__RECORDS FOR THE EXERCISE__:
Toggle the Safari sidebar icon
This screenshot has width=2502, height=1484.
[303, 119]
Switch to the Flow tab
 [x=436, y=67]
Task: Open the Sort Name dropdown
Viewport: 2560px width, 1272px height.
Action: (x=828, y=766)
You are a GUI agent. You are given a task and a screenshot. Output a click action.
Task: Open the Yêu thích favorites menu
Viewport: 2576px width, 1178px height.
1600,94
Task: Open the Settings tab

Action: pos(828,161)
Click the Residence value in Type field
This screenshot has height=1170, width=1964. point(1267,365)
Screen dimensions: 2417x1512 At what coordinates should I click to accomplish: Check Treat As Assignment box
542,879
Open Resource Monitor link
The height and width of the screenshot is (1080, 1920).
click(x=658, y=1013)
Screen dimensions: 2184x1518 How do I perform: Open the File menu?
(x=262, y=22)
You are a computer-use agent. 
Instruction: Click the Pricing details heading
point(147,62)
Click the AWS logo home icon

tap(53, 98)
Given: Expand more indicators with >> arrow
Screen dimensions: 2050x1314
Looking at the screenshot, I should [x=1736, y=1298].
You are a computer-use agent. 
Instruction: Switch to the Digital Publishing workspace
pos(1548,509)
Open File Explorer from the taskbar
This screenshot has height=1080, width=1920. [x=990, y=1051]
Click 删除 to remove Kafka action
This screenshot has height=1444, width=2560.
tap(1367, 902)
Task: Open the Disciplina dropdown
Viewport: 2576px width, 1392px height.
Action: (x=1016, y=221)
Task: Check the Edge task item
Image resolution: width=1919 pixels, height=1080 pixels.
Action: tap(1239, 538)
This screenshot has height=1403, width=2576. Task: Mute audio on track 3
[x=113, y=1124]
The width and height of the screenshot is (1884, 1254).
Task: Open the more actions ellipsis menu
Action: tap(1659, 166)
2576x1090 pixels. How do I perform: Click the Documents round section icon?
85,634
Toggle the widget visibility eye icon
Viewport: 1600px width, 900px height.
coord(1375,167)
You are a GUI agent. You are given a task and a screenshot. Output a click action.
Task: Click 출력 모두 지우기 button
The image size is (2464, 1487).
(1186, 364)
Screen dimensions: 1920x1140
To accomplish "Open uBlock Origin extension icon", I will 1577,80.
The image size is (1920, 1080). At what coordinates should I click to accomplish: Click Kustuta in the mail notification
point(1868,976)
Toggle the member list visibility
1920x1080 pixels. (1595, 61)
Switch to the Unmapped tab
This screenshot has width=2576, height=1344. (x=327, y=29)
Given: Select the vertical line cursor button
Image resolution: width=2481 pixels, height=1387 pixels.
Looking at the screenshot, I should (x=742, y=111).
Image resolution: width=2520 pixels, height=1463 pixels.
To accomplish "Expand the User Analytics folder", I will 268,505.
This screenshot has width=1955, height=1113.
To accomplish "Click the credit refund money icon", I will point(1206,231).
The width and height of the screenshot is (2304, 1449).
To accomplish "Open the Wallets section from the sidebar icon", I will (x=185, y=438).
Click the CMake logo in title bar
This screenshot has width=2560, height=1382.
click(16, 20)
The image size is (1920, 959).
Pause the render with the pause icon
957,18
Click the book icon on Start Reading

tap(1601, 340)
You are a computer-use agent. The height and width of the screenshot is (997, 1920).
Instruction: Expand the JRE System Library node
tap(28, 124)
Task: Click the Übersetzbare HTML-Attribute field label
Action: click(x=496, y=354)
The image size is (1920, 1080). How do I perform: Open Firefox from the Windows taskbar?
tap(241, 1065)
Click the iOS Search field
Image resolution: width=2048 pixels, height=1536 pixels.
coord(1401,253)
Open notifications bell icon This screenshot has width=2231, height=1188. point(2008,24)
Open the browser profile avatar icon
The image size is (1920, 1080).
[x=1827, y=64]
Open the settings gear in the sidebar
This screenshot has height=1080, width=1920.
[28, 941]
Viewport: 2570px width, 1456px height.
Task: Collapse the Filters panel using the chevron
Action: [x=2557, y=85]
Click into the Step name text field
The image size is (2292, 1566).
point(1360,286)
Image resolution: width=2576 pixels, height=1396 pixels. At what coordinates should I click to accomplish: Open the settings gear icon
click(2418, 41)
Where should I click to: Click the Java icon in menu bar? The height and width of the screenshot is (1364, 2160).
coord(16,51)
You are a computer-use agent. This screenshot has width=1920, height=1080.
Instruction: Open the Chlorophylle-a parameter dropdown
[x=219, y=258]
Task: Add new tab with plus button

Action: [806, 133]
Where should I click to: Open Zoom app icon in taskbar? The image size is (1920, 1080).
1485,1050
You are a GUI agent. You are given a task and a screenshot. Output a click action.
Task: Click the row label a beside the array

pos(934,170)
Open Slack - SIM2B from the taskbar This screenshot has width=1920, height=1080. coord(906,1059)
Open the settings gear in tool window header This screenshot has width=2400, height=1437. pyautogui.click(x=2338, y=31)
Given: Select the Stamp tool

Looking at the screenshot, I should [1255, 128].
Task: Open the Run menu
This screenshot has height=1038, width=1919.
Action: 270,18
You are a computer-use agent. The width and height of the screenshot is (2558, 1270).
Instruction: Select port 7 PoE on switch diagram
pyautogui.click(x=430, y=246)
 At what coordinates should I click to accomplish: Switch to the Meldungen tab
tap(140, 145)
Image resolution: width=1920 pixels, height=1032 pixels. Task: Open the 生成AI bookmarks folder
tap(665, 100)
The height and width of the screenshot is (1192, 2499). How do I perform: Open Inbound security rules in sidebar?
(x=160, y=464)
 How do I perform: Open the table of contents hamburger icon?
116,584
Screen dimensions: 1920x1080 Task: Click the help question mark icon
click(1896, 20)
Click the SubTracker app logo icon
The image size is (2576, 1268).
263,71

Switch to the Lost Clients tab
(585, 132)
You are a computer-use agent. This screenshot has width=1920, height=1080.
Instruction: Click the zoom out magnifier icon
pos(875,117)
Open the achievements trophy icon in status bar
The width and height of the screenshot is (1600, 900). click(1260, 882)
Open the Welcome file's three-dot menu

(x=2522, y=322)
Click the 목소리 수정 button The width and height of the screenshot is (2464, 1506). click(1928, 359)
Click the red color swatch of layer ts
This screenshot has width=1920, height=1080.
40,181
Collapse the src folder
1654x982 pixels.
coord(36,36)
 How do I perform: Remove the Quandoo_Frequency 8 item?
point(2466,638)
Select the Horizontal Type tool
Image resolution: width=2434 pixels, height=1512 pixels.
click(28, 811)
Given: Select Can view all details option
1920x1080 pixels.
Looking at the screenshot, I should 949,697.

__YOUR GOAL__:
How many lines in the material contain the string "will"? Give the number alone.

__WRITTEN RESPONSE__:
4